Dio, I think you are confusing ordinary negligence with criminal negligence. You are asking a good question: How can forgetting your child not be negligent?

The answer appears to be that it is negligence, but it is not criminal negligence.

Some people have brain farts and they fail to notice the red light when driving. This failure to pay due attention while driving is negligence, but people don’t get thrown in jail every time they run a red light and cause an accident. They may get sued in civil court, but not thrown in jail.

Simple, ordinary, or civil negligence is not the same as criminal negligence, which requires a willful act or omission exposing someone to foreseeable harm. Brain farts are not willful.

If you know the kid is in the car, then leaving it is automatically willful. We don’t legalize baking babies in the car as long as you say “I forgot.” That’s not how it works.

Criminal negligence: Deciding to pray for a child instead of giving him prescribed necessary medication

Ordinary Negligence: Accidentally giving a child Tylenol instead of the prescribed necessary medication

That’s the whole point in all of these cases. The parent does NOT know that the kid is in the car. If they did, they obviously would never have left the child in the car.

Instead, they simply forgot or had a brain fart or a mental hiccup, or whatever you want to call it.

To call this willful behavior is completely ridiculous (for the cases being discussed here).

This is not putting your kids in a car and pushing the car into a lake like Susan Smith. That is willful behavior. Forgetting one’s kids in a car sitting in a parking lot is not willful behavior.

Yes, the parent DID know the kid was in the car. The parent PUT the kid in the car.

THANK YOU!

I believe that a lot of people here are arguing from ignorance.

It won’t happen to me (my child can get out of the car on her own), but when that article came out I realized that “it can’t happen to me, they must be bad parents” is BS. It gave me a healthy dose of paranoia that perhaps saved my child from a similar fate.

We all forget things, some unfortunate people forget their children and they die (same as the ones that run over them with their cars), these people (not the ones who purposely kill their children) do not need the extra serving of scorn. And they do not deserve it.

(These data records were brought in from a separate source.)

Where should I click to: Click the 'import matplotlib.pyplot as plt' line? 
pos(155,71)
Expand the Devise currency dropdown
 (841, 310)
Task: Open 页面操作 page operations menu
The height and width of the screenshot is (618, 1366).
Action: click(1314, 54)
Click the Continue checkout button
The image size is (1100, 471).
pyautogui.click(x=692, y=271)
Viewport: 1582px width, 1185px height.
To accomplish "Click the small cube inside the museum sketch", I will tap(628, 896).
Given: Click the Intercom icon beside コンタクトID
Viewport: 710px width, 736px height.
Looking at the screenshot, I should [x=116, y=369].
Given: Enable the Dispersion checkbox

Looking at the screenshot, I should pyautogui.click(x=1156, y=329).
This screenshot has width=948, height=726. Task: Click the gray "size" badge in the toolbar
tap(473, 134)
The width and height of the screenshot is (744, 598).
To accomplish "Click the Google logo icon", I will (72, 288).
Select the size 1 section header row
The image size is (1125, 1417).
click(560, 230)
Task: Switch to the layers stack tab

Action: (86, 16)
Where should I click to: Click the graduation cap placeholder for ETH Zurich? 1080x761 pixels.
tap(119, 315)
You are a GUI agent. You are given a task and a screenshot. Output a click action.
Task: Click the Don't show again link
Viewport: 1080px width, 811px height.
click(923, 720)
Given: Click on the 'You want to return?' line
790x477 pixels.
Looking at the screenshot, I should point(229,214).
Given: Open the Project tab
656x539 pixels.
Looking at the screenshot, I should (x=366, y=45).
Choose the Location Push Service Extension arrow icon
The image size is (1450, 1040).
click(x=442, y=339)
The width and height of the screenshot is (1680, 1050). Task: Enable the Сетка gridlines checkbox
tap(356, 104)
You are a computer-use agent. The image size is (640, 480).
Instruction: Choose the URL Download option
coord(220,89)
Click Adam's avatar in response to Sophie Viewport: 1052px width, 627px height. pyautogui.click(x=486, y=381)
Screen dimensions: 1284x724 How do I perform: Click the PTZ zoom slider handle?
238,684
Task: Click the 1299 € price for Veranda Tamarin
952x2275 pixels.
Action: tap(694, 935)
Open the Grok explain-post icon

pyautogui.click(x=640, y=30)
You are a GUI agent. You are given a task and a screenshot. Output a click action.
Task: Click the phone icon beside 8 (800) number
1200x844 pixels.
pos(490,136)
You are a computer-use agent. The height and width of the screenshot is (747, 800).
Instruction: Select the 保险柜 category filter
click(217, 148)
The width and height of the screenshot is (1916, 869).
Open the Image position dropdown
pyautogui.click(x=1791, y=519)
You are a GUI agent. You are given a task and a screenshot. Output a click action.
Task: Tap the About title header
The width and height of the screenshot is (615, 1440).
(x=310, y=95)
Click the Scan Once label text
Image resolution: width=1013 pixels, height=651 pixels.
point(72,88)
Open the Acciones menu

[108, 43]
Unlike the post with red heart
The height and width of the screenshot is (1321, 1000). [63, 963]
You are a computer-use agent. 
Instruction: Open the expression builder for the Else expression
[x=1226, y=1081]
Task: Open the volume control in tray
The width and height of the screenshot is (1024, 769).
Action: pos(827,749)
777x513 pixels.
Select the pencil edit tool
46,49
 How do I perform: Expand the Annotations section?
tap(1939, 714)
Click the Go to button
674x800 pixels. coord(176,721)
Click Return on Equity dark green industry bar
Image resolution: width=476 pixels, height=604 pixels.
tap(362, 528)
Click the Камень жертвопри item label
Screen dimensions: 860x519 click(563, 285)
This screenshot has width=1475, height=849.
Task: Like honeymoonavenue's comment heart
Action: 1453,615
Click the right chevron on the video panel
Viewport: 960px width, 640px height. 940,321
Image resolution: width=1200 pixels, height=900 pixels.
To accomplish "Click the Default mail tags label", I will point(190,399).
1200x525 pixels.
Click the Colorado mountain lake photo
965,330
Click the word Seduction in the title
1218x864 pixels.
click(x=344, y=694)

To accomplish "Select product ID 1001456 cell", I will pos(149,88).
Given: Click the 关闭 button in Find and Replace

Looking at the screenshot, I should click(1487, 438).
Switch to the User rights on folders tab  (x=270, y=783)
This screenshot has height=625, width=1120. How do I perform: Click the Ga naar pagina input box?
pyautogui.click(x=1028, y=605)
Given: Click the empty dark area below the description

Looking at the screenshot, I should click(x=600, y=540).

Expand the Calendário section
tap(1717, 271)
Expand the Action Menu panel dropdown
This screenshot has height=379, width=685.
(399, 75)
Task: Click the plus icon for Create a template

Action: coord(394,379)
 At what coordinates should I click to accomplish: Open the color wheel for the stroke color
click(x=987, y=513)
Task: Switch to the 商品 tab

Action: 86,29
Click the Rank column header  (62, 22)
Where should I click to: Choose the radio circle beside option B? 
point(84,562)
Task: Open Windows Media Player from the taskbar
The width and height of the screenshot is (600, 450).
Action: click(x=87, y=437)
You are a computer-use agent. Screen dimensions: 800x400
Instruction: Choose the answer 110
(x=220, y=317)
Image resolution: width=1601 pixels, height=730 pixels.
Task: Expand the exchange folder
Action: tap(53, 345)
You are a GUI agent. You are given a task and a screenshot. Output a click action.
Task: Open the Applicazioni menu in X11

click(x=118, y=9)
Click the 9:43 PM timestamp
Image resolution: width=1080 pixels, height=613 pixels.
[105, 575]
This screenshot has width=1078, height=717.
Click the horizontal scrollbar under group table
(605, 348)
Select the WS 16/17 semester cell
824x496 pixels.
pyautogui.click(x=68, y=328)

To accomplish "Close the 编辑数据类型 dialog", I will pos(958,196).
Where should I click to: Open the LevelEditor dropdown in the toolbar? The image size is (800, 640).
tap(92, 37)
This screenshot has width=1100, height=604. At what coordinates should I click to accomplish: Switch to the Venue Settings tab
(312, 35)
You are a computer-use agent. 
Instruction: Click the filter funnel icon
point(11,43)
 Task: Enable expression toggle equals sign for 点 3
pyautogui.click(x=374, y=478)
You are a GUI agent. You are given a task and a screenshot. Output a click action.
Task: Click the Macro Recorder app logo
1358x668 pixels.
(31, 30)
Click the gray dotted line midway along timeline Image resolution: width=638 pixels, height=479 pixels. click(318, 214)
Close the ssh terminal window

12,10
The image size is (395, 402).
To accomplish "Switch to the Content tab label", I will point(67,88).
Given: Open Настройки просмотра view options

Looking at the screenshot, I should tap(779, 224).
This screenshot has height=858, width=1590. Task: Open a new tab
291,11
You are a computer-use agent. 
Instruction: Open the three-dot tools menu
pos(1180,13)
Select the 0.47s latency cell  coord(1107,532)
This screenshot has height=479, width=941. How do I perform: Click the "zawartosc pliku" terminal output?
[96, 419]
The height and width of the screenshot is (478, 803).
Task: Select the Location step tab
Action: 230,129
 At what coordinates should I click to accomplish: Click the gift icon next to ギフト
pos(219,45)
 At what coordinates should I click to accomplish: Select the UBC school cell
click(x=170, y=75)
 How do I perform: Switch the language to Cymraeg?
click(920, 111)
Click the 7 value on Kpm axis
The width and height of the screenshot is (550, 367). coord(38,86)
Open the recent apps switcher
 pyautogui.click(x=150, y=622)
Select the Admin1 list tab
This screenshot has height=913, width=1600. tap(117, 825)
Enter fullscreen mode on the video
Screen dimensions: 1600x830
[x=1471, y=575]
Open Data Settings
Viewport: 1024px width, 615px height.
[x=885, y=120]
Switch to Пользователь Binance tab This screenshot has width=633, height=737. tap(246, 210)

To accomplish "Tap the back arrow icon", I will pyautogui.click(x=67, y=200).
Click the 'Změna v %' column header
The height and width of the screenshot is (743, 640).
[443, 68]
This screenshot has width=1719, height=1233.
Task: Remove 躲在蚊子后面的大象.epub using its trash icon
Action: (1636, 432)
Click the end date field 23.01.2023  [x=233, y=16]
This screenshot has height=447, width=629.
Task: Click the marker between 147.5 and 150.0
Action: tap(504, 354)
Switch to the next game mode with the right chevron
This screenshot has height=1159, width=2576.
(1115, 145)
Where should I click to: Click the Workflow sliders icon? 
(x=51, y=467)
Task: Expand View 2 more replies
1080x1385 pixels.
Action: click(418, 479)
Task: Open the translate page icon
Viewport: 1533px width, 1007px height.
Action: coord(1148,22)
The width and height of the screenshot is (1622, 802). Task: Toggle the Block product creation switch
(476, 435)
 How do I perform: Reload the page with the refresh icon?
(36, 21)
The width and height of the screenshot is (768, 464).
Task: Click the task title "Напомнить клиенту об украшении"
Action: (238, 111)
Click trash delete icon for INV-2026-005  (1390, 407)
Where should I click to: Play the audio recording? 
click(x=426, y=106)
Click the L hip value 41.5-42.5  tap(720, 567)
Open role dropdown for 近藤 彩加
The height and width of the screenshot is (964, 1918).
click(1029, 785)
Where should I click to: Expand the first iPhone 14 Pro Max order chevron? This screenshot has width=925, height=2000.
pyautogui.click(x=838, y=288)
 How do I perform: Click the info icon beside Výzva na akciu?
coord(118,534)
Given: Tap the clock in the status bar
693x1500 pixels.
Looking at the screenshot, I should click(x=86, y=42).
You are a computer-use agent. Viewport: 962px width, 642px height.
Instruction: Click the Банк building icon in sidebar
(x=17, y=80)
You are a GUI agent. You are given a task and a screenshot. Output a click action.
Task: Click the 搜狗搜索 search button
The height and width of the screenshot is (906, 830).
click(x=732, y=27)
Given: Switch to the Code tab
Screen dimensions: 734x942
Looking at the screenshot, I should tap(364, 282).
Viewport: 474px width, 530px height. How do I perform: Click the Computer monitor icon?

That article changed my mind, I am happy my mind was changed. Some people cannot conceive that they are humans, and can be wrong. That is sad.

No parent would lock a car in the hot sun and walk away from it knowing their child was inside. Therefore they didn’t know or remember that the child was in the car.

As I posted in the concurrent Pit thread, in almost all of these cases, the child is asleep, usually in a rear-facing car seat normally present even when the child is not in the car. From the front driver’s seat, then, nothing looks any different.

But they DID know the kid was in the car. Not remembering isn’t the same thing as not knowing. Not that it should necessarily be believed that they forgot.

I think you’re grasping at straws on that one. Forgetting is merely a current lack of knowledge of something previously known. I fail to see a legal distinction between lack of knowledge and forgetting.

Just because a person knows, at one point in time, that there is a child in the car does not make a crime. The knowledge of having a child in the car and accompanying willfulness (mens rea) must be concurrent with the act or omission causing the harm (actus reus). No concurrence, no crime.

As to the issue of believability, that’s an issue for the jury. If the jury believes the suspect’s testimony regarding forgetfulness, then there is no crime.

I understand how this can happen, but forgetting is not an excuse. What actually happened in each instance is that the parent FAILED TO CHECK. Posters have come up with lots of little tricks that sound good, but even those could be forgotten. All that is needed is to check the back seat EVERY TIME you leave the car. Once you’ve trained yourself to do this it becomes automatic, like checking your mirror before switching lanes. Many women already do this before they get into their car, scanning the back seat for intruders. To me this is on par with somebody forgetting to lock the gate to the pool, thereby allowing a kid to gain access and drown. Sure it happens. But it doesn’t have to. And when it does, it’s not just a shame, but a crime.